Three-year-old Kristyanna Cowan died and her 10-year-old sister, Brittney Bergeron, was left paralyzed in the attack in a trailer at the CasaBlanca hotel-casino recreational vehicle park where they lived with Bergeron and Schmidt.
"Involving us, there was no drugs," Schmidt, 33, said in an interview Friday at a motor home loaned to the couple while they maintain a vigil for Brittney Bergeron at University Medical Center in Las Vegas.
Bergeron, who on Thursday tearfully called the attack an attempted robbery, called again Friday for the death penalty for those responsible. She refused to answer questions about the motive for the attack.
"He left us in the casino and went down to my home to murder my children," Bergeron said. "My daughter opened the door. He said her mommy was hurt and he was taking her to her, and they stabbed them."
Bergeron said 10-year-old Brittney's spinal cord was severed and she is paralyzed from the waist down. She remains in serious condition, hospital spokesman Rick Plummer said.

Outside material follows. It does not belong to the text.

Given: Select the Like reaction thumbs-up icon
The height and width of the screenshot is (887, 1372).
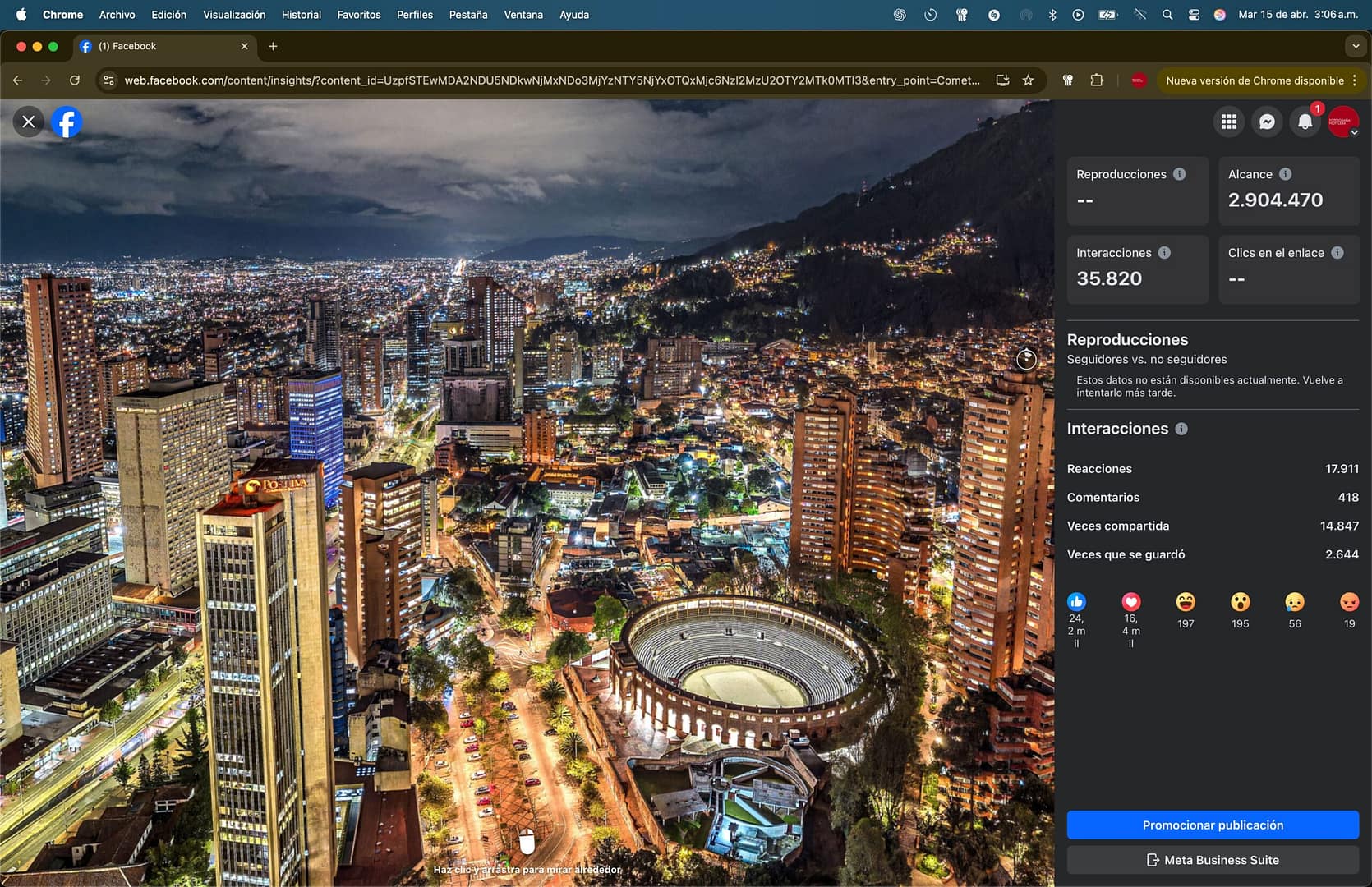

Szalay and Hafen said investigators were reviewing casino security tapes after Maestas claimed he paid Tamara Bergeron for what he thought was methamphetamine, and later confronted Schmidt when he discovered it was salt.

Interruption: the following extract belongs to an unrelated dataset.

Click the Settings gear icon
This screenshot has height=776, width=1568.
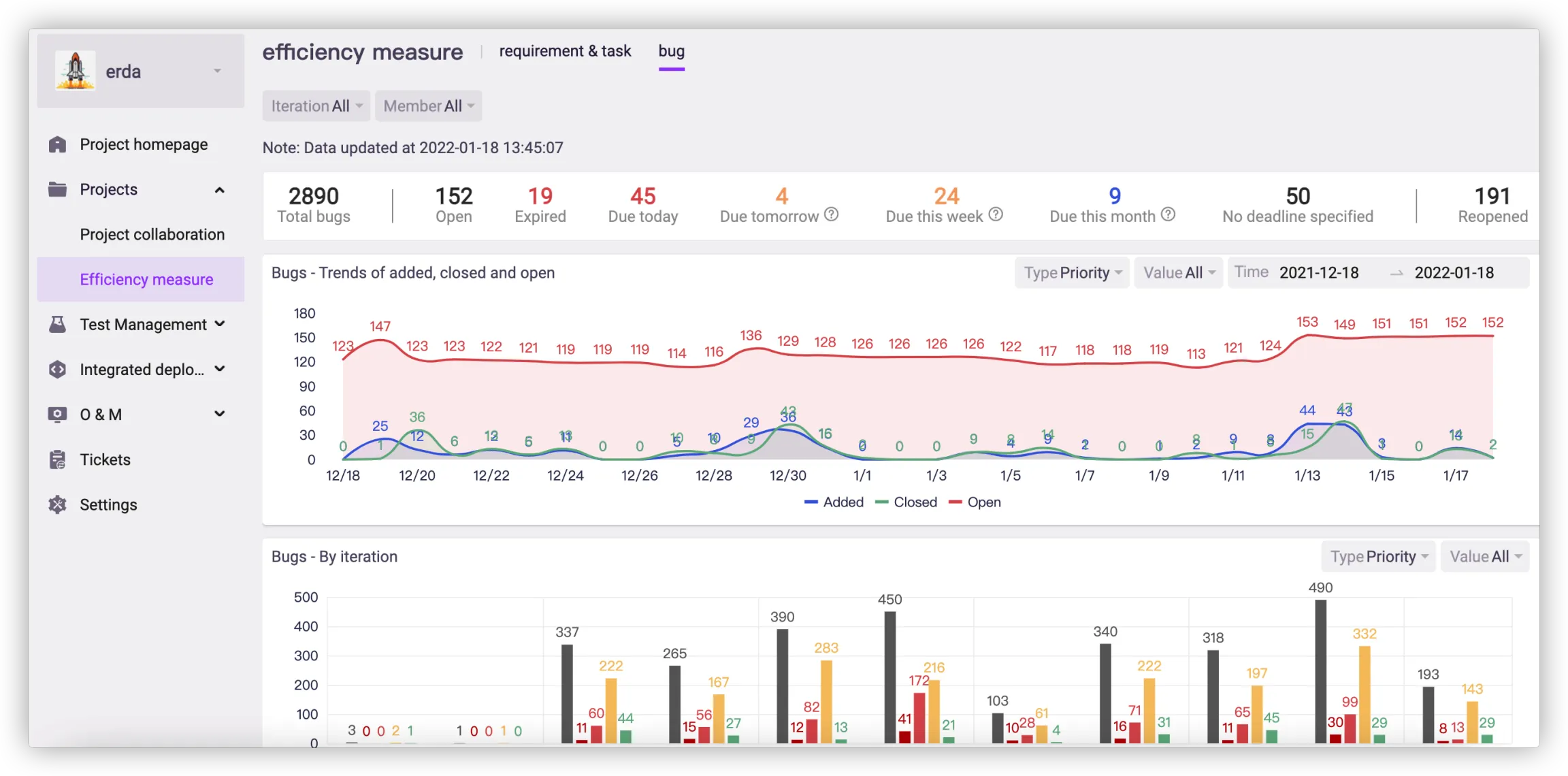[58, 504]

"There was a pushing match. A slap and a shove," Hafen said. "A security guard escorted Maestas out of the building. Shortly after that, the stabbing happened."
Schmidt confirmed that he scuffled with Maestas before a casino security guard intervened.

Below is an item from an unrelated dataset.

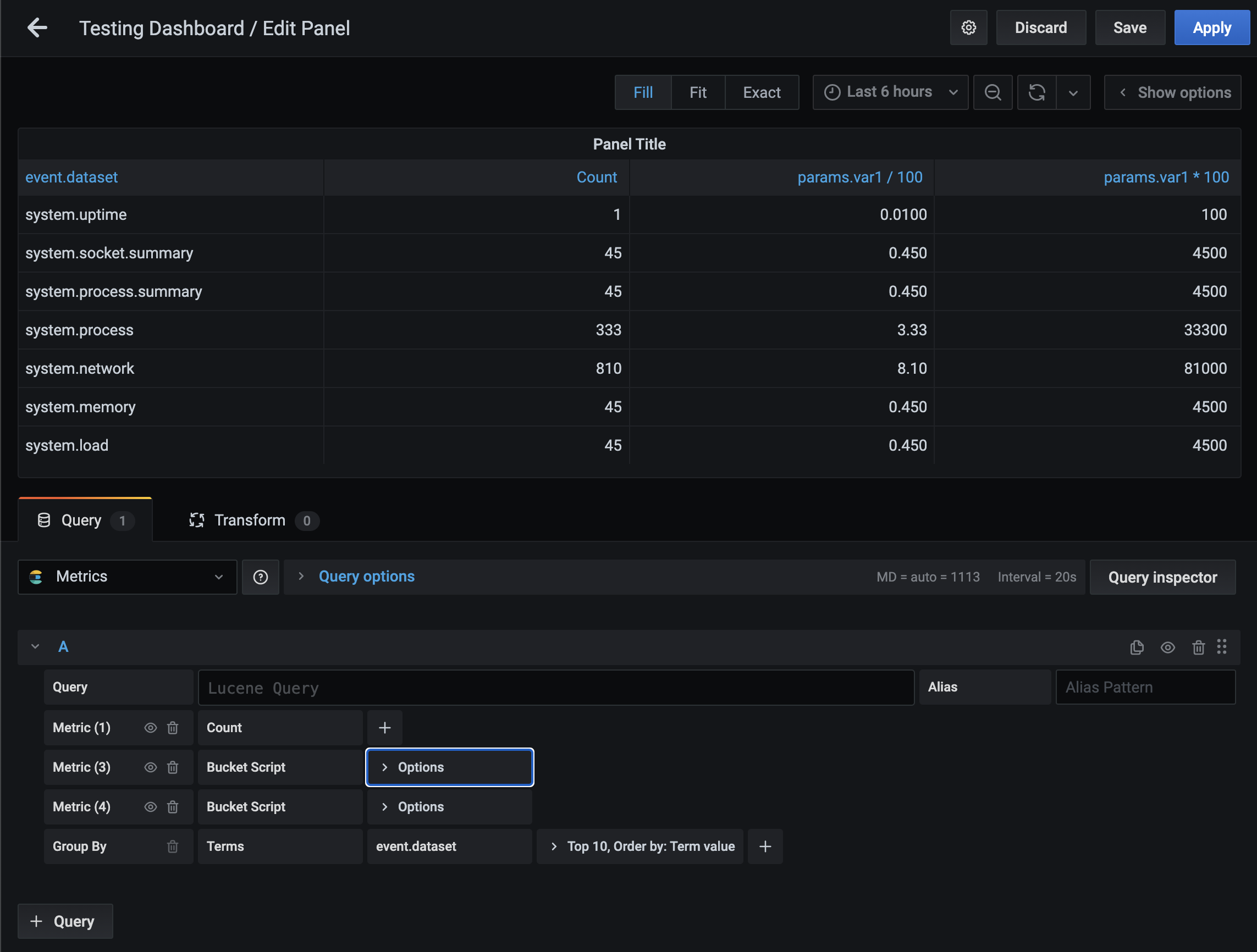
Task: Click the plus icon next to Count metric
Action: point(385,728)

"He hit me in the head and said, 'You're lucky I don't slit your throat right here,"' Schmidt said.
He said Maestas had seen another woman repay money she owed Bergeron, and said Maestas stole money from the trailer after stabbing the girls.
Bergeron called the attack "violent, premeditated murder and attempted murder."
Mesquite and Nevada state investigators have recovered knives from an abandoned gas station in Fillmore, Utah, and found blood evidence in a shower and on towels at a Mesquite residence.
Hafen said authorities planned to look at what he called "the whole environment that the children were in."
Szalay said Bergeron and Schmidt could face charges including child endangerment or neglect for leaving the children alone, or could be charged under a state "turkey law" making it a crime to misrepresent and sell a substance as an illegal drug.
"There's always the possibility that other charges could be filed against other people," the deputy police chief said.
Bergeron said she was laid off recently after working three months at the CasaBlanca casino. Schmidt said he is an out-of-work truck driver.
They said they left the girls sleeping in the trailer for 25 minutes to get something to eat in the casino, and said they played a slot machine while their food was prepared.
"We were going to be right back," Bergeron said. "We were 50 yards from the trailer."